Given task » Reproduce each of the following entries line for line, without changing a single character.

Material for the task »
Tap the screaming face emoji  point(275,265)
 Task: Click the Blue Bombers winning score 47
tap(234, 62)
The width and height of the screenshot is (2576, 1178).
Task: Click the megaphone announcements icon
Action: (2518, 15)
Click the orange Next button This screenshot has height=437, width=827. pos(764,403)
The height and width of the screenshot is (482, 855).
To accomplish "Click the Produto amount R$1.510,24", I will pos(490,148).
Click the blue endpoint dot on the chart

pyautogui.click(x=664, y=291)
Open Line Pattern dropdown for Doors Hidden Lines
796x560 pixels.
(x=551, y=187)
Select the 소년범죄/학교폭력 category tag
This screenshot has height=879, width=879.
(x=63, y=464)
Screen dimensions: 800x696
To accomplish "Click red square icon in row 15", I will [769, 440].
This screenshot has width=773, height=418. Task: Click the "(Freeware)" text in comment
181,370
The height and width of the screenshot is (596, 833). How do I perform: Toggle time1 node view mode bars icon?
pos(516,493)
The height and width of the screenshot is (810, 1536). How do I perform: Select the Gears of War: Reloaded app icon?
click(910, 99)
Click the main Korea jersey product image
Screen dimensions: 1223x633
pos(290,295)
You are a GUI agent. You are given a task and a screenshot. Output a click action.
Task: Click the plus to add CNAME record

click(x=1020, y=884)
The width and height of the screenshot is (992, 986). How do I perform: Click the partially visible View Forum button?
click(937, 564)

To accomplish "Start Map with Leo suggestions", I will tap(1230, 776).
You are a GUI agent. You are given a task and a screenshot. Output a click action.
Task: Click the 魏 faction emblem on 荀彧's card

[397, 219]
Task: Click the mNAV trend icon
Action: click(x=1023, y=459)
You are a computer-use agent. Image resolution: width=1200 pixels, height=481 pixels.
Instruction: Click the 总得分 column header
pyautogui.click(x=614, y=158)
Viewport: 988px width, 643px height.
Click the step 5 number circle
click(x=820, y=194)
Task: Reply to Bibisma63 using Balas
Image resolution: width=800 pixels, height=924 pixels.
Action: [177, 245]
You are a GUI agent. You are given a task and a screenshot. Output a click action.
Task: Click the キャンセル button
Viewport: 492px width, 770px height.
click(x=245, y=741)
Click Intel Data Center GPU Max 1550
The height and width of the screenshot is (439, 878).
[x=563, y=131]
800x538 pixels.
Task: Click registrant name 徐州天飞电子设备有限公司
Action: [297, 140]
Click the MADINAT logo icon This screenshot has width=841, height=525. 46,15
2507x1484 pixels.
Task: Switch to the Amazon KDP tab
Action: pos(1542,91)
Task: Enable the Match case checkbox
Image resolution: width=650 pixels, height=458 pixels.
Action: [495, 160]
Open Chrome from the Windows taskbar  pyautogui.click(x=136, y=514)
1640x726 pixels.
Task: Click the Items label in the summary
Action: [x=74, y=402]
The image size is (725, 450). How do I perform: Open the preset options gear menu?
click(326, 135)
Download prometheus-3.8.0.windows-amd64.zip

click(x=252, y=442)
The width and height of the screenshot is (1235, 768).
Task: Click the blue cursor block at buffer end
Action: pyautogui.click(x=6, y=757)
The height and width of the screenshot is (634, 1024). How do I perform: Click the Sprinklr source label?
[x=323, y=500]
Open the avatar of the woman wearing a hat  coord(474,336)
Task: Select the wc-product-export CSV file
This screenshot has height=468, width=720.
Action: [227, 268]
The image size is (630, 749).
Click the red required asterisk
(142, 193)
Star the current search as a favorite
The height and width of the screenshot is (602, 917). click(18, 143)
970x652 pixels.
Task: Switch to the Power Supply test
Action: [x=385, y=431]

Solution for this problem »
Tap the screaming face emoji  point(275,265)
 Task: Click the Blue Bombers winning score 47
tap(234, 62)
The width and height of the screenshot is (2576, 1178).
Task: Click the megaphone announcements icon
Action: (2518, 15)
Click the orange Next button This screenshot has height=437, width=827. pos(764,403)
The height and width of the screenshot is (482, 855).
To accomplish "Click the Produto amount R$1.510,24", I will pos(490,148).
Click the blue endpoint dot on the chart

pyautogui.click(x=664, y=291)
Open Line Pattern dropdown for Doors Hidden Lines
796x560 pixels.
(x=551, y=187)
Select the 소년범죄/학교폭력 category tag
This screenshot has height=879, width=879.
(x=63, y=464)
Screen dimensions: 800x696
To accomplish "Click red square icon in row 15", I will [769, 440].
This screenshot has width=773, height=418. Task: Click the "(Freeware)" text in comment
181,370
The height and width of the screenshot is (596, 833). How do I perform: Toggle time1 node view mode bars icon?
pos(516,493)
The height and width of the screenshot is (810, 1536). How do I perform: Select the Gears of War: Reloaded app icon?
click(910, 99)
Click the main Korea jersey product image
Screen dimensions: 1223x633
pos(290,295)
You are a GUI agent. You are given a task and a screenshot. Output a click action.
Task: Click the plus to add CNAME record

click(x=1020, y=884)
The width and height of the screenshot is (992, 986). How do I perform: Click the partially visible View Forum button?
click(937, 564)

To accomplish "Start Map with Leo suggestions", I will tap(1230, 776).
You are a GUI agent. You are given a task and a screenshot. Output a click action.
Task: Click the 魏 faction emblem on 荀彧's card

[397, 219]
Task: Click the mNAV trend icon
Action: click(x=1023, y=459)
You are a computer-use agent. Image resolution: width=1200 pixels, height=481 pixels.
Instruction: Click the 总得分 column header
pyautogui.click(x=614, y=158)
Viewport: 988px width, 643px height.
Click the step 5 number circle
click(x=820, y=194)
Task: Reply to Bibisma63 using Balas
Image resolution: width=800 pixels, height=924 pixels.
Action: [177, 245]
You are a GUI agent. You are given a task and a screenshot. Output a click action.
Task: Click the キャンセル button
Viewport: 492px width, 770px height.
click(x=245, y=741)
Click Intel Data Center GPU Max 1550
The height and width of the screenshot is (439, 878).
[x=563, y=131]
800x538 pixels.
Task: Click registrant name 徐州天飞电子设备有限公司
Action: [297, 140]
Click the MADINAT logo icon This screenshot has width=841, height=525. 46,15
2507x1484 pixels.
Task: Switch to the Amazon KDP tab
Action: pos(1542,91)
Task: Enable the Match case checkbox
Image resolution: width=650 pixels, height=458 pixels.
Action: [495, 160]
Open Chrome from the Windows taskbar  pyautogui.click(x=136, y=514)
1640x726 pixels.
Task: Click the Items label in the summary
Action: [x=74, y=402]
The image size is (725, 450). How do I perform: Open the preset options gear menu?
click(326, 135)
Download prometheus-3.8.0.windows-amd64.zip

click(x=252, y=442)
The width and height of the screenshot is (1235, 768).
Task: Click the blue cursor block at buffer end
Action: pyautogui.click(x=6, y=757)
The height and width of the screenshot is (634, 1024). How do I perform: Click the Sprinklr source label?
[x=323, y=500]
Open the avatar of the woman wearing a hat  coord(474,336)
Task: Select the wc-product-export CSV file
This screenshot has height=468, width=720.
Action: [227, 268]
The image size is (630, 749).
Click the red required asterisk
(142, 193)
Star the current search as a favorite
The height and width of the screenshot is (602, 917). click(18, 143)
970x652 pixels.
Task: Switch to the Power Supply test
Action: [x=385, y=431]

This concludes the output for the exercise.